#### Exercise data

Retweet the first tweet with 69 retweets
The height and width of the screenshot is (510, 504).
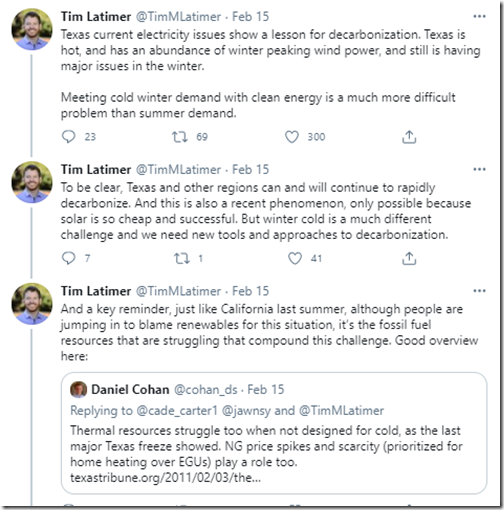coord(180,137)
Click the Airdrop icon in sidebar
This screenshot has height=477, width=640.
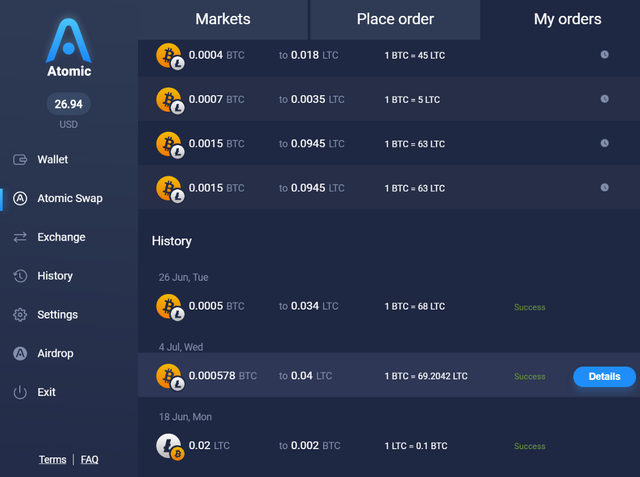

########

== Task statement ==
An exact copy of the material above is required, free of any pictures.

== Solution ==
Retweet the first tweet with 69 retweets
The height and width of the screenshot is (510, 504).
coord(180,137)
Click the Airdrop icon in sidebar
This screenshot has height=477, width=640.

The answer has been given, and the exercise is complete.